## REQUIRED WORK
Translate this sentence from the martial arts interview below into Spanish: "Competition very rarely follows form and it's not wise to think that it will."

## GIVEN PASSAGE
# # # # # # #

I teach by calling up someone's spirit. Whether I'm teaching them kata or something else, I call up their spirit while I teach. If you don't do it in this way, it never becomes the real thing. It ends up being just a pose.

I have noticed a difference between pre- and postwar martial arts instructors. Not only in training practices, but in thought patterns, too.

Today's instructors are different. You could say they're simply on an escalator. Once they get on it, they automatically get carried upward until they become an instructor. This is not how it worked for us. We had to practice very hard everyday for a very long time until we reached this point.

Only after you have practiced, and practiced hard, every day, morning and night, can you fully appreciate the value of a martial art. You have to train not only when you are here in the dojo, but even when you are home. You have to train always.

Way of Training

MS: These days, many instructional books and videos are available. What do you think about people using such things to learn new techniques?

SS: A book will prove or verify what you have already learned; it will help you understand what you can already do. It is not to copy from. You don't look at a book, do the form and then ask what is wrong. You look at the book to show yourself what you've already learned. But it isn't like that these days. People look at a book, copy the form and say they know how to do it. But this is not budo. It is merely mimicking the forms.

MS: Tendo-ryu focuses on kata practice, but we all also practice atarashii naginata, which includes matches. What is the importance of shiai for martial arts training?

SS: You have to test your forms through these matches. Just doing the forms and saying to yourself, "I did it," isn't enough. I always tell my students they have to practice the forms and they have to actually strike people in competitive bouts to be able to understand the art. They may practice striking when they train by themselves, but these "strikes" may not actually connect. They won't know this unless they are in a match. They may practice hitting a lot, just by themselves, but they simply can't understand that the form alone is not going to work in a match. Competition very rarely follows form and it's not wise to think that it will.

So, as we do naginata techniques, we go straight forward. In the beginning, we have the fundamentals. You should just go straight forward with these. Your opponents will be alert and you can't depend on them to just stand there while you strike. You have to be able to make split-second decisions and attack based on these decisions. It doesn't do you any good to strike late. I always tell you not to stick too closely to your opponent.

When you train or compete, what should your aim be? One time I came back from a demonstration at Kashima Shrine with you and Kuroda Sensei, and I remember you saying then that the object is not winning, it is "not-losing." I'm not sure what you meant by that. In my case, I don't want to lose. I hate losing. But up until now, I have had very few decent matches. What should I be feeling when I train, when I use the naginata?

You should train by noticing when and where your partner is open. Or about how they are not open at all. You should be thinking about how to strike the opponent where they're open. Matches are tameshiai, a mutual testing or trial. You are testing each other.

MS: By testing, you mean testing yourself?

SS: Of course. You aren't there to test the other person. You are doing it to teach yourself. If you want to know what the goal is, it is to become "empty" and to do naginata without actually thinking of anything. This doesn't mean to just stand there and do nothing. But you can't understand this until you do it.

# # # # # # #

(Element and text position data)

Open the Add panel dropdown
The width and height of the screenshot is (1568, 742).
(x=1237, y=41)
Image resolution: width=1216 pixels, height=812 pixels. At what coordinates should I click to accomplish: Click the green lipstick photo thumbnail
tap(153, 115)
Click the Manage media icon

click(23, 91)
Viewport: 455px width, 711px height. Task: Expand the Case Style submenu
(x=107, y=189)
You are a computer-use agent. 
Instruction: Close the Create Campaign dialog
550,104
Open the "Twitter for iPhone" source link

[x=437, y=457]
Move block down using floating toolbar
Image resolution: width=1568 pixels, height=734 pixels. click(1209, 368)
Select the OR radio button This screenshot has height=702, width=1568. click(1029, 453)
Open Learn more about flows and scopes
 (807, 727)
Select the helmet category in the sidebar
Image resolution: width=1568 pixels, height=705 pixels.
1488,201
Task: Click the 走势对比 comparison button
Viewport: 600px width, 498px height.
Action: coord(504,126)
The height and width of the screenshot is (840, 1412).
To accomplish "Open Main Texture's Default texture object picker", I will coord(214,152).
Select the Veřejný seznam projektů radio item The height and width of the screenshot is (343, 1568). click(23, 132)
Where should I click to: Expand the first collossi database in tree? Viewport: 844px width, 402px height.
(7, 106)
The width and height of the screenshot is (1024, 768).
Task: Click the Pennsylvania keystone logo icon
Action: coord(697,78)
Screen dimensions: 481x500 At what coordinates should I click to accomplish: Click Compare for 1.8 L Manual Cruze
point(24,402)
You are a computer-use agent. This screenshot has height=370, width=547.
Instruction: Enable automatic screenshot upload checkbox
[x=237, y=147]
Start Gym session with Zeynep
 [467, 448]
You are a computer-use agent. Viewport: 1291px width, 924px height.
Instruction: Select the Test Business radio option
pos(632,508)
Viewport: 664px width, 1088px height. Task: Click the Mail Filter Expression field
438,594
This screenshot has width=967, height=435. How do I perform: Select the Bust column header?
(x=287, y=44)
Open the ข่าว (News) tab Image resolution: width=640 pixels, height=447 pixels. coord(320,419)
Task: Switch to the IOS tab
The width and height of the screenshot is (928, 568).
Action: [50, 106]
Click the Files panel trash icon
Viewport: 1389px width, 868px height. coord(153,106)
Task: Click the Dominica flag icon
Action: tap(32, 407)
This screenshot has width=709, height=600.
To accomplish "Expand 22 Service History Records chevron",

# # # # # # #

## SOLVED PROBLEM
La competición muy rara vez sigue la forma, y no es prudente pensar que lo hará.